▸ Saved entries
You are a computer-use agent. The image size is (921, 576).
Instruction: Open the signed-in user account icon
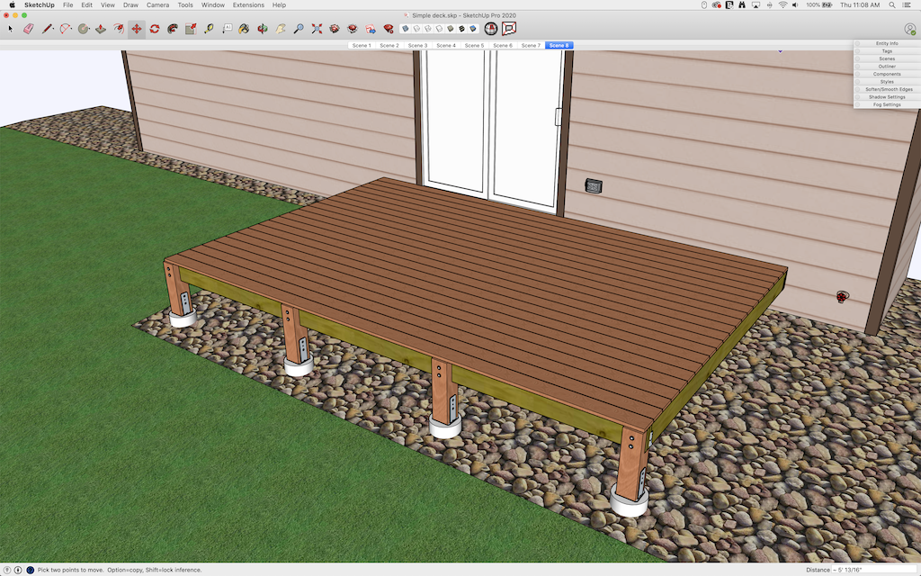[909, 30]
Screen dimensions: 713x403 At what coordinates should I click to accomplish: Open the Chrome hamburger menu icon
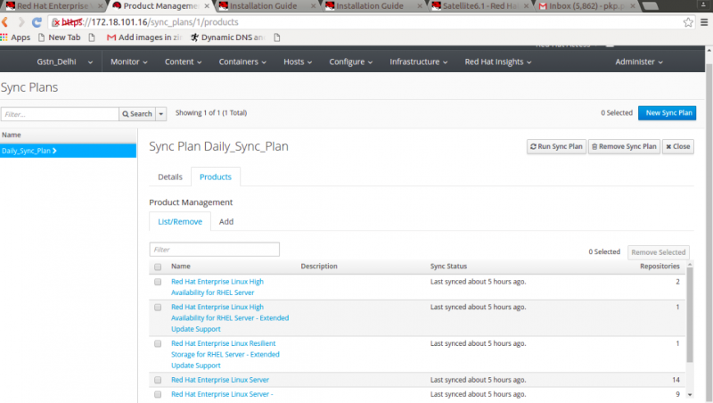(x=704, y=21)
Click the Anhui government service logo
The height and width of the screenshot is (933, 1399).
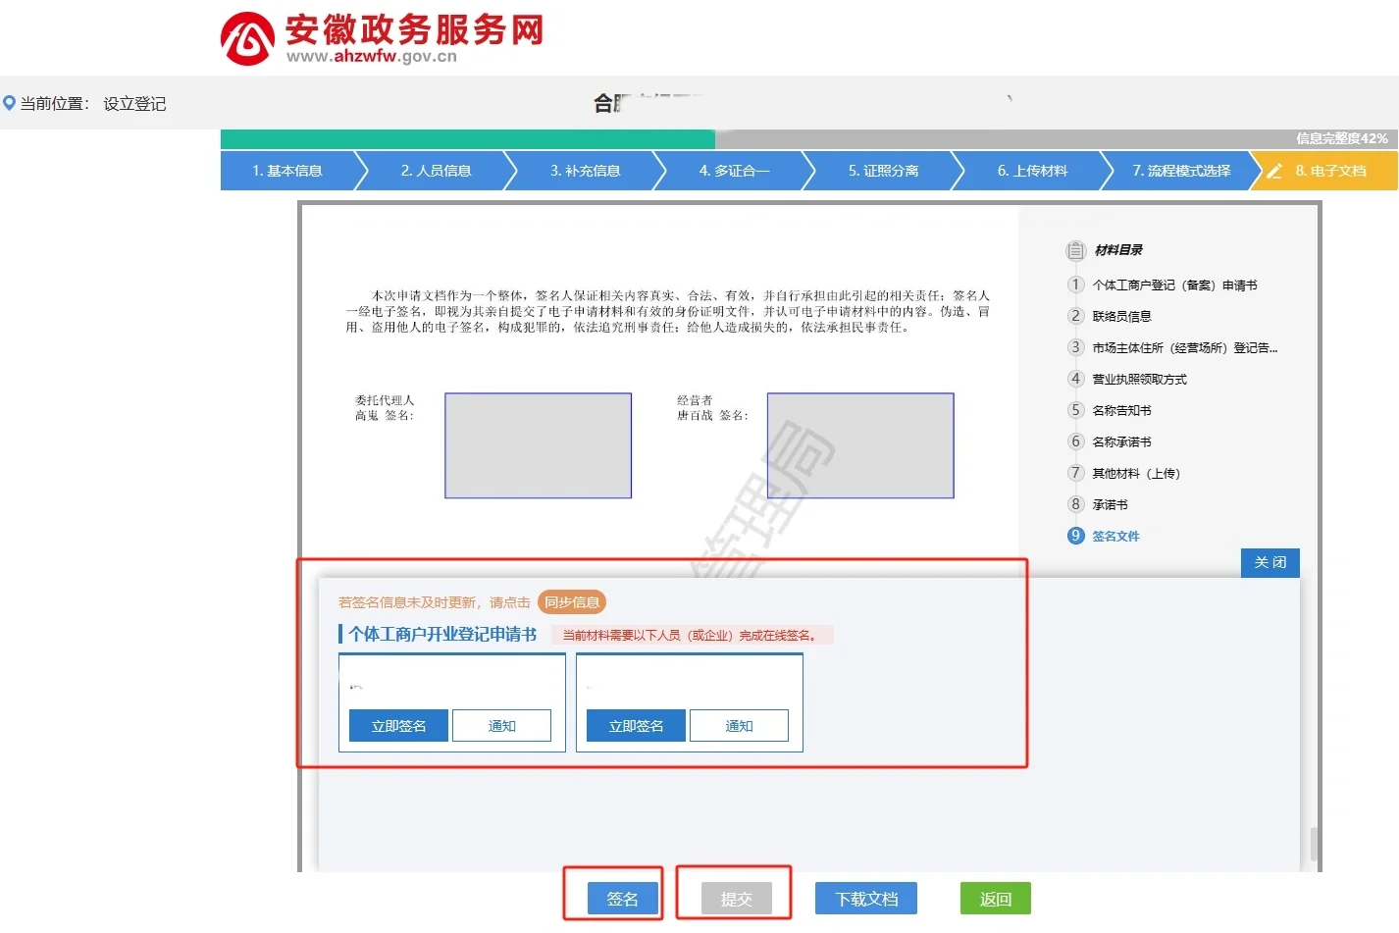(247, 39)
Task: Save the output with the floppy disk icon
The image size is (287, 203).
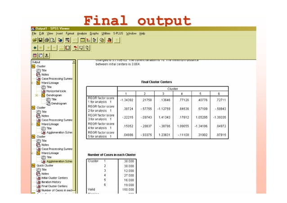Action: point(40,40)
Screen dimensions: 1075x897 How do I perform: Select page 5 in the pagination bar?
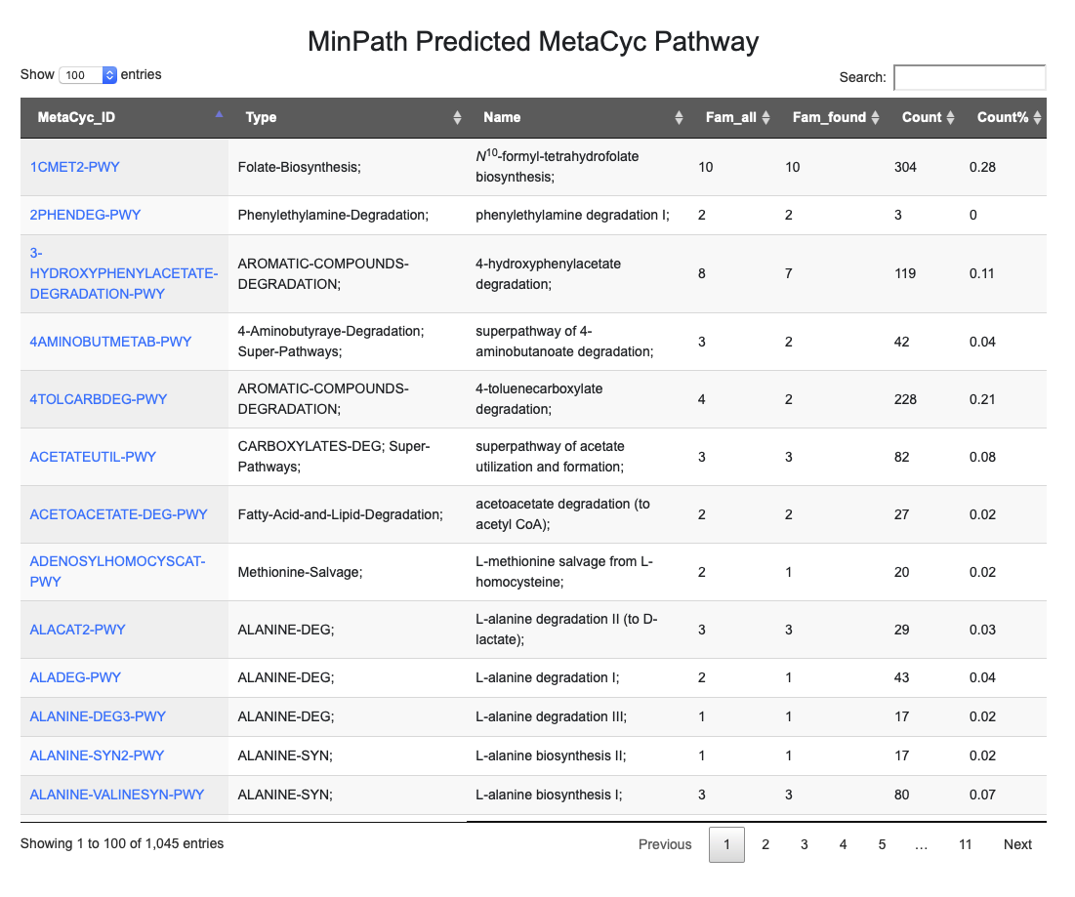(882, 844)
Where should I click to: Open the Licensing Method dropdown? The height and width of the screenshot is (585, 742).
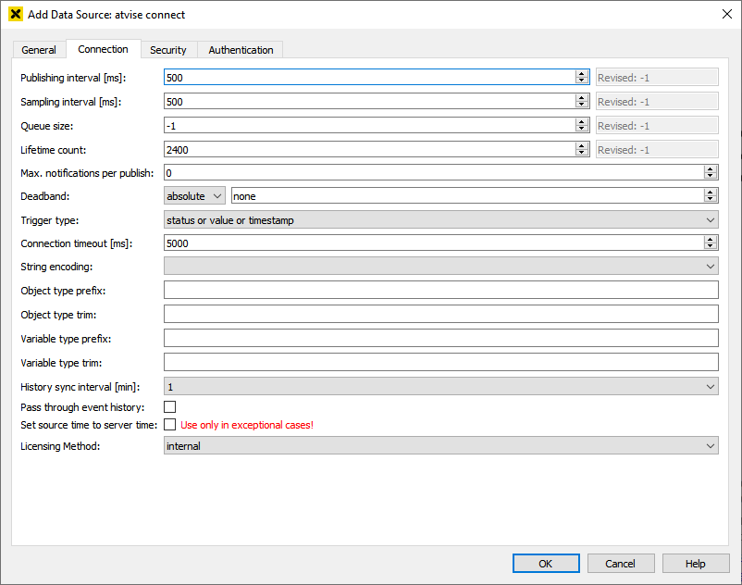coord(440,446)
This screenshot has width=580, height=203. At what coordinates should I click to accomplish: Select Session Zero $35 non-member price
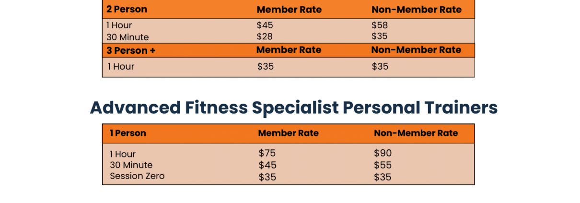(383, 177)
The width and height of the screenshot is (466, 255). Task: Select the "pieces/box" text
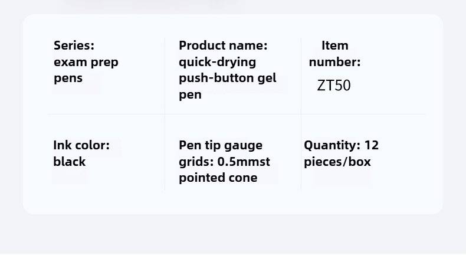(x=337, y=161)
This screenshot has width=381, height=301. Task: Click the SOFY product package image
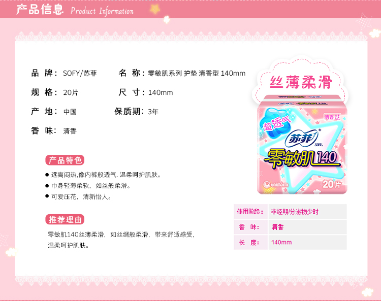coord(302,145)
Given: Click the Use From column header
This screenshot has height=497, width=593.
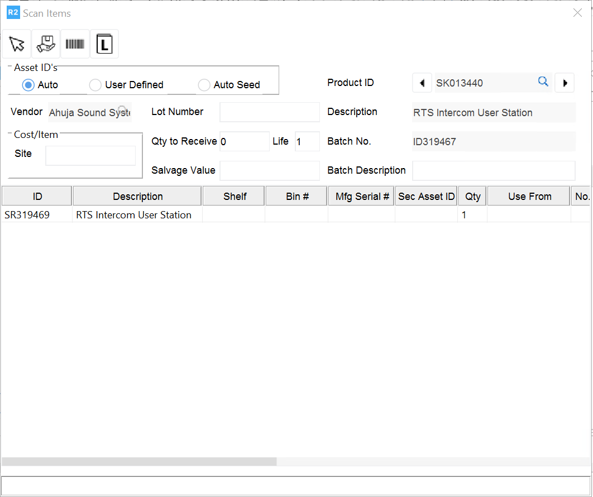Looking at the screenshot, I should coord(529,197).
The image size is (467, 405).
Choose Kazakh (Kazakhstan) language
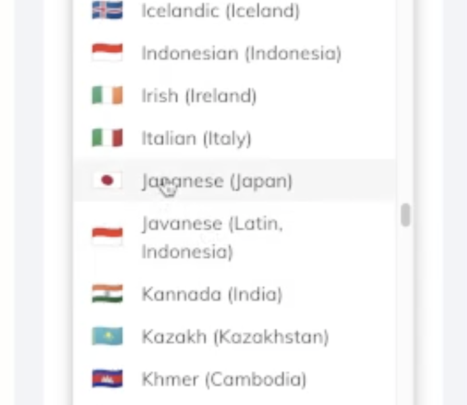(235, 337)
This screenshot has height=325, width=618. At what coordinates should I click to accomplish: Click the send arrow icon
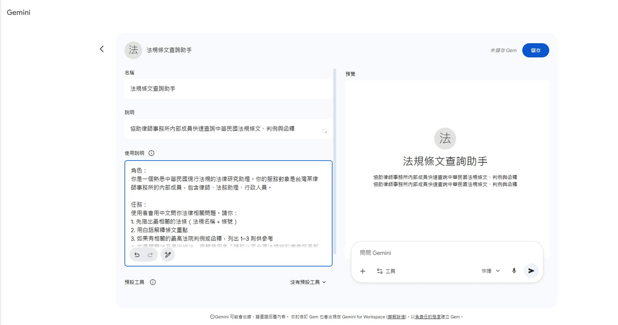click(531, 271)
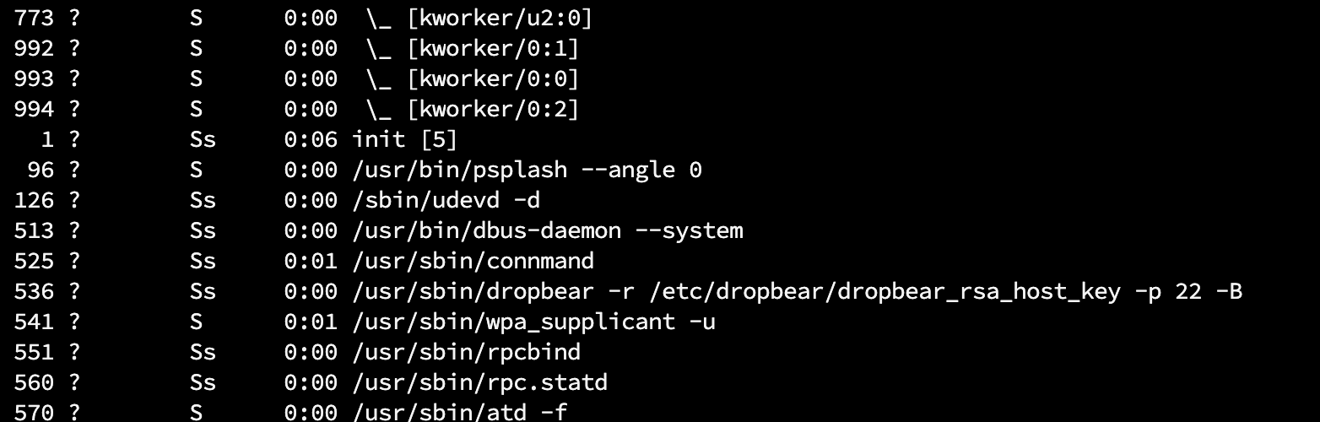Click PID 773 in the process list
Screen dimensions: 1320x422
pos(34,18)
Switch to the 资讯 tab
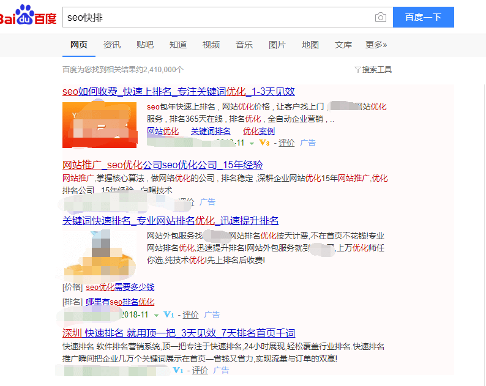 112,45
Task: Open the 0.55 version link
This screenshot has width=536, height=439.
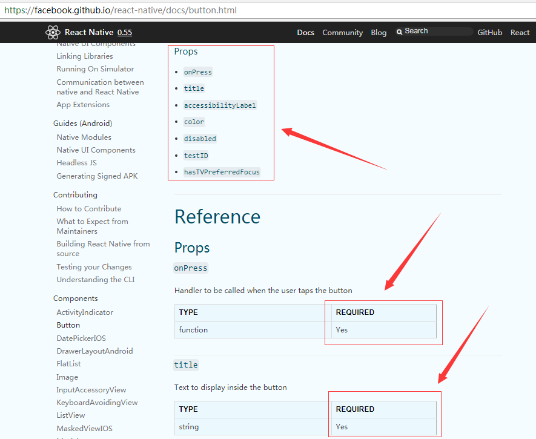Action: coord(124,33)
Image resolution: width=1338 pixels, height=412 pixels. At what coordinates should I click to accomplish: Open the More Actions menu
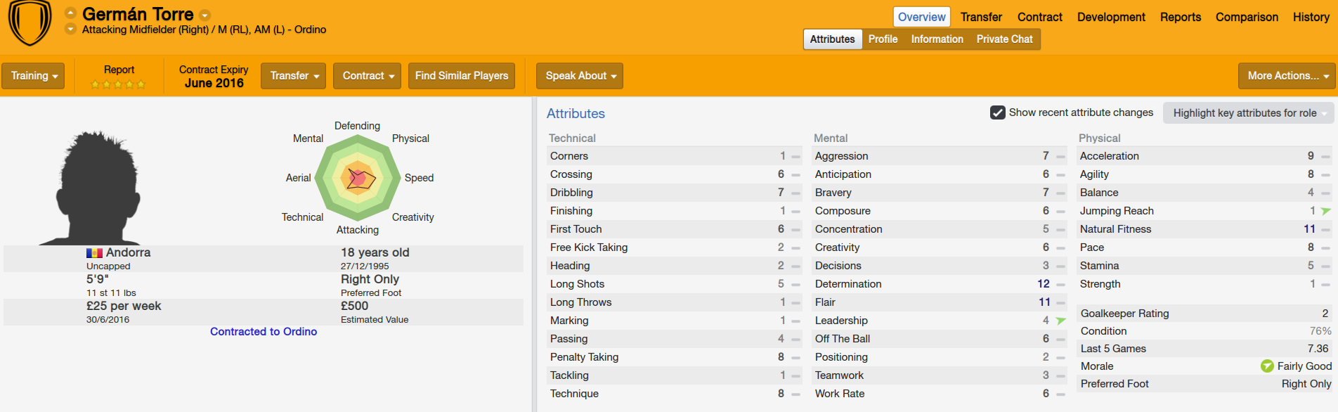click(1287, 76)
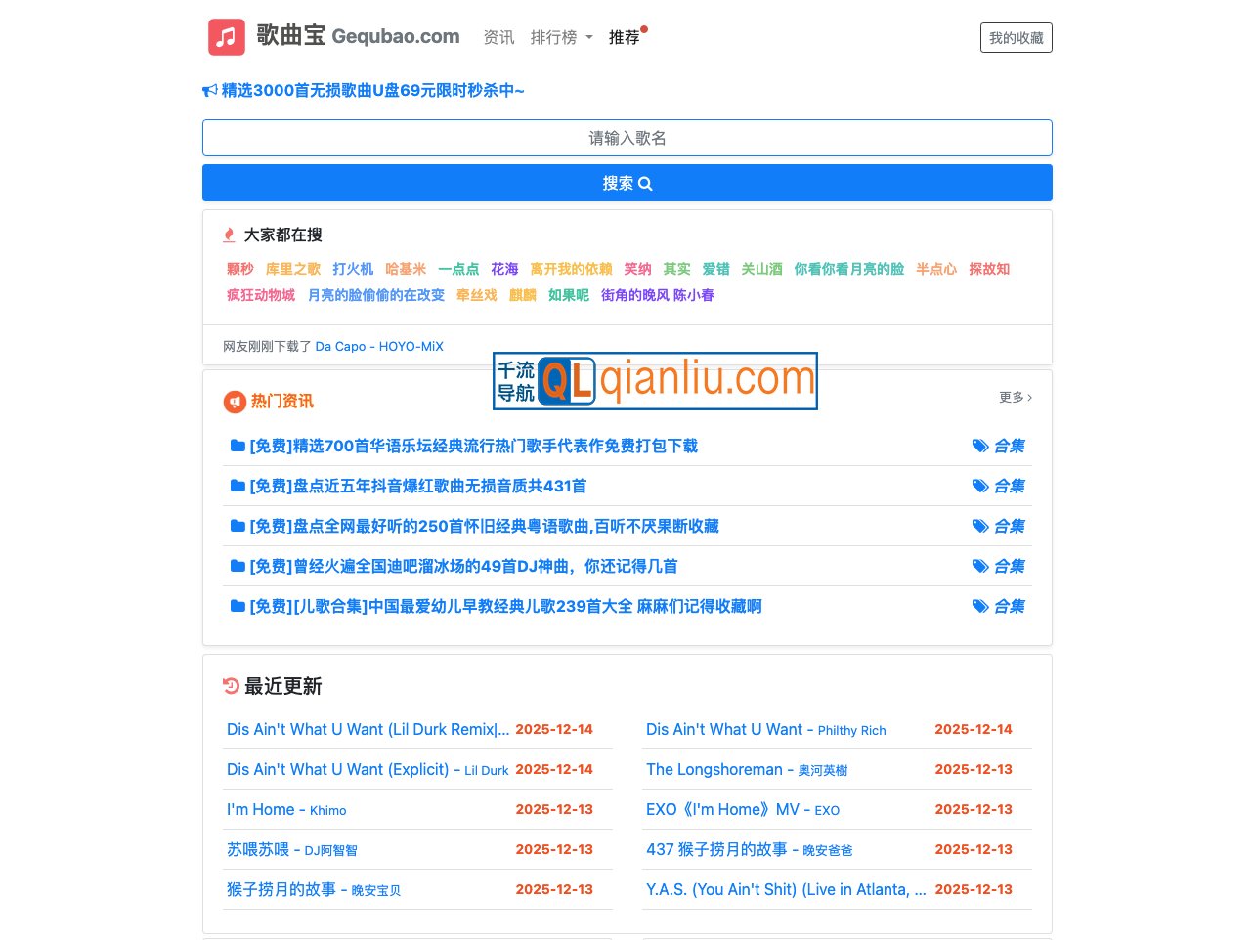The width and height of the screenshot is (1255, 940).
Task: Expand the 更多 link in 热门资讯
Action: pos(1015,398)
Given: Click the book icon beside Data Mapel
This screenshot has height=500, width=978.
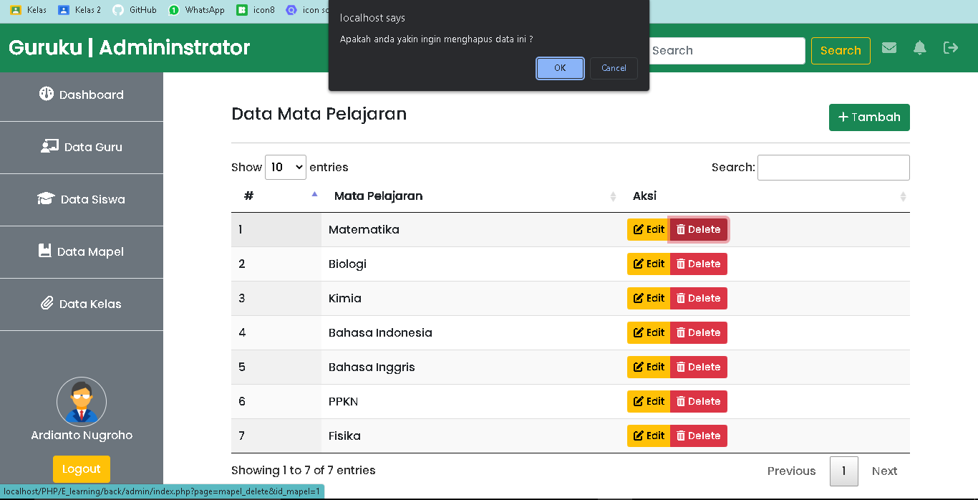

▸ REQUIRED ACTION
For each line in the data that holds the word "Given", copy the line.

▸ WRITTEN ANSWER
Given: Click the Use From column header
Given: Click the book icon beside Data Mapel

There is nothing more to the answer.